In my opinion, the chapter book, “Wonder” is an astounding book for older children to read. When I read this story, I enjoyed the plot, writing, and overall message. The plot in this story is unpredictable and suspenseful. When I was reading this book, I never wanted to stop reading because I desperately wanted to know what was going to happen next. The story is about a ten-year-old boy named August Pullman. He was born with a genetic abnormality that caused him to have a face that some people would call “deformed.” August has been home-schooled since he was born, but his parents decide that it would be good for him to begin fifth grade. “Auggie” has to go to school with many cruel kids. He is constantly reminded that he is different.

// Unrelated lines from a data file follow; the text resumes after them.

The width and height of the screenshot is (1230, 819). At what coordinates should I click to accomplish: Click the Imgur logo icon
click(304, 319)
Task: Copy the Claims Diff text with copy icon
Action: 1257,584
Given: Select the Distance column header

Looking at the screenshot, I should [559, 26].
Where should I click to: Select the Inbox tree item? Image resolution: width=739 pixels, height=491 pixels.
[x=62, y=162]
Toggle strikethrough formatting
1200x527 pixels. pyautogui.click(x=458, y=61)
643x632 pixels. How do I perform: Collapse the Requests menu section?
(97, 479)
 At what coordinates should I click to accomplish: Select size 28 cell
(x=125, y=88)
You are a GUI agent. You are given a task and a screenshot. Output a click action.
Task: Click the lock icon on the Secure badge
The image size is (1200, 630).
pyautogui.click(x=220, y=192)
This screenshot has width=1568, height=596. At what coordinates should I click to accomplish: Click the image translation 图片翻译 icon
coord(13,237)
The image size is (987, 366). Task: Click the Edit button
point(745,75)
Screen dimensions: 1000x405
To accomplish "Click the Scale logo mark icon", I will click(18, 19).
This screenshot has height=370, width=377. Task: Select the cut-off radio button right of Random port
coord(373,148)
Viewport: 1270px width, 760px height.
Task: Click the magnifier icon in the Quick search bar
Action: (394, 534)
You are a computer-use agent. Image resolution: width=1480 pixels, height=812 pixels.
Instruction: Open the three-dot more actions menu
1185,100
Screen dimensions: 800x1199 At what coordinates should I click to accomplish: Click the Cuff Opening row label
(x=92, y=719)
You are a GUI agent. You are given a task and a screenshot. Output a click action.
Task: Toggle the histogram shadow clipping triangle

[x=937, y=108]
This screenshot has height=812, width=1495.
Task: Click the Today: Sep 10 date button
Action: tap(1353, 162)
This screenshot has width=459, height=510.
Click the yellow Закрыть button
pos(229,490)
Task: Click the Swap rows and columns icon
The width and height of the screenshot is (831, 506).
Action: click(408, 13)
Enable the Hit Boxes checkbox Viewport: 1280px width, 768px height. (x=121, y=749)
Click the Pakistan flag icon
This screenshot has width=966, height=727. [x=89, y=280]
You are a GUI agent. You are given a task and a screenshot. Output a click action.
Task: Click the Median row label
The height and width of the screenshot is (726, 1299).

Other kids stare, whisper, and avoid touching him. His heart is broken when he overhears his best friend saying that he would commit suicide if he looked like Auggie. Auggie’s sister does not want to take Auggie to see her high school play because she does not want to become known as “the girl who has a brother with a messed-up face.” The writing style of this book is very interesting. It is organized into different sections to let readers see not only the perspective of Auggie, but the perspectives of his sister, his friends Jack and Summer, and his sister’s boyfriend. This book reminds all of its readers about the importance of kindness. This book teaches many important messages about people’s feelings and desires to be noticed, accepted, and loved. The book also provides powerful messages that are given by Auggie’s teacher, Mr. Browne. For example, Mr. Browne writes, “When given the choice between being right or being kind, choose kind.” Overall, this book takes readers on a heartfelt journey. This book teaches readers that words can have a large effect on people’s lives. The big idea of this book is to make readers more aware of the feelings of others.

Review by

This is the required summer reading for our 9th grade students. We chose this title based on its universal accessibility to students and the themes, especially bullying, within the story. August has a facial deformity and chooses to go to public school after being home schooled. He and his peers are met with challenges and along the way they learn the importance of acceptance.

Review by

A perfect book for Social Issues Book Clubs. With this book, it is important that the readers know that this book is told from multiple perspectives and that the characters are more complex than previous bands of texts they might be used to. Students are encouraged to slow down and keep a reading journal where they can reflect and record character’s perspectives, motives, and actions. This is also a great book to recommend to students help open their eyes to empathy, sympathy, and being strong enough to stand up for what is right. This book makes me think of the picture book, “One,” it would be a perfect companion book to this as a Read Aloud.